Hildegarde
Air Conditioning: Reinventing Cool Technology to Reduce Climate Change
Air conditioning (AC) units have become an essential part of modern life, but this simple refrigeration technology has remained relatively unchanged since the 1940s. As climate change effects like rising temperatures and heat waves encourage more AC use, the increase in energy needed to cool us down could easily accelerate climate change.
Air cooling technology needs a fundamental rethink to avoid this destructive climate feedback loop. That might seem small fry next to total industrial greenhouse gas emissions, but the International Energy Agency estimates that 4.5 billion units will be installed by 2050, using around 13 percent of all electricity worldwide.
Buildings need to be part of the solution. Tighter regulations will stop construction companies from relying on AC alone and concentrate on sealing air leaks, adding insulation, and applying reflective colors to rooftops. Retrofitting 80 percent of the 28 billion square feet of US commercial building roof area with cooling, reflective white would save $735 million in energy costs annually.
Nine out of ten domestic households now have AC units. Redesigning those units could be a major way we tackle climate change. New air conditioners use roughly 50 percent less energy than they did in 1990, but what if each unit captured carbon dioxide from the air and converted it into renewable hydrocarbon fuels.
Bruce Yuanyue Bi
Research published under the title of ‘Crowd oil not crude oil’ suggests just that. Chemical engineer Roland Dittmeyer says the system will take carbon dioxide and water from air, extract hydrogen and then turn it into liquid synthetic oil. Wells of oil then provide individual buildings or neighborhoods with crowd-sourced carbon-free energy.
Meanwhile, the World Economic Forum suggests that increasing energy efficiency and improving AC performance will massively reduce emissions. Manufacturers are creating hybrid technologies that transfer heat between semiconductors or use magnetic fields, which perform four or five times better.
In hotter developing countries the need for improvements is stark. More than 22,000 Indians died from heat exposure between 1992 and 2016, and 75 percent of the population face dangerous heat and humidity levels by 2100. So the Global Cooling Prize was launched, attracting more than 1,600 engineering teams with a prize worth at least $1 million to the winner.
lingqi xie
Finalists have come up with solutions that reduce or remove entirely harmful hydrofluorocarbon (HFC) refrigerants from air conditioners. Alternatives include using low-cost solid-state non-toxic ‘plastic crystals’ and a moisture storage battery assembly that dries the air first, making it easier to cool.
Another improves compressor and heat exchanger performance and has an in-built solar panel to power it. The reality is that older units will not cut it and programs to reduce HFC are aiming to shrink their use by 80 percent by 2050, reducing emissions equivalent to 140-290 billion tons of CO2.
Alternative cooling technologies such as ground source and dual-source heat pumps that draw on ground and air temperature exchange to cool buildings are also increasing in popularity. In winter they warm buildings using ground heat and in summer they pump heat out of buildings into the ground and surrounding air.
Kilito Chan
Cleaner and smarter electricity grid technologies will add to the steady reduction of emissions as more solar, wind, and other renewable sources, like hydrogen, come online.

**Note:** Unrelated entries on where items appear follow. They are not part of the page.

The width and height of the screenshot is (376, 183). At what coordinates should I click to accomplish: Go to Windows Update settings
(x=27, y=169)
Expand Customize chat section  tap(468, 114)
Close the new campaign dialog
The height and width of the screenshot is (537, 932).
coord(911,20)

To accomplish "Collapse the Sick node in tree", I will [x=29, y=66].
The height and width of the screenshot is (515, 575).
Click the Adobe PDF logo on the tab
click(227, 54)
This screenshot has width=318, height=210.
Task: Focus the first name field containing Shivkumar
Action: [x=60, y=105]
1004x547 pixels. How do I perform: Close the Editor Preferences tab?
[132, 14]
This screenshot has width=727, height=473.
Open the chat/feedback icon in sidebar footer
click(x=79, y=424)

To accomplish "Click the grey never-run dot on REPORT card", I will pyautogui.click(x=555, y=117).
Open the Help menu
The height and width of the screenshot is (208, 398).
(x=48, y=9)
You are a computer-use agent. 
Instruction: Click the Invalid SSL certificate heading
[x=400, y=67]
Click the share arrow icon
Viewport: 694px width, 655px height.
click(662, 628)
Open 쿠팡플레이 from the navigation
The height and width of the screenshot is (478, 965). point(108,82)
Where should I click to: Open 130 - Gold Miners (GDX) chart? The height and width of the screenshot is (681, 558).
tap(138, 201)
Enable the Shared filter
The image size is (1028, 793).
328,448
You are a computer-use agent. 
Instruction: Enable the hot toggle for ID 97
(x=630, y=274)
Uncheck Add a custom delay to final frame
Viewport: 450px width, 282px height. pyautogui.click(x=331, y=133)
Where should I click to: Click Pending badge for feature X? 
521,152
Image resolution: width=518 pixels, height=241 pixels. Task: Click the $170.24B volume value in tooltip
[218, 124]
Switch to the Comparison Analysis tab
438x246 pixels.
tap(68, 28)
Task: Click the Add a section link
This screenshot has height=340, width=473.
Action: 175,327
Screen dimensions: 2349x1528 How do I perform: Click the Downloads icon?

Better control systems and sensors will minimize the energy needed to cool buildings.
And there is always space for true futuristic innovation, such as Penn State University’s thermoacoustic chiller, which uses soundwaves and helium to lower temperatures. Or mirrors that simply bounce heat radiation out into the cold reaches of space, reducing the energy needed to cool structures by up to 70 percent.
Methods may vary, but engineers agree that avoiding the coming ‘cold crunch’ by reducing the energy sucked up by AC will be essential to tackling climate change.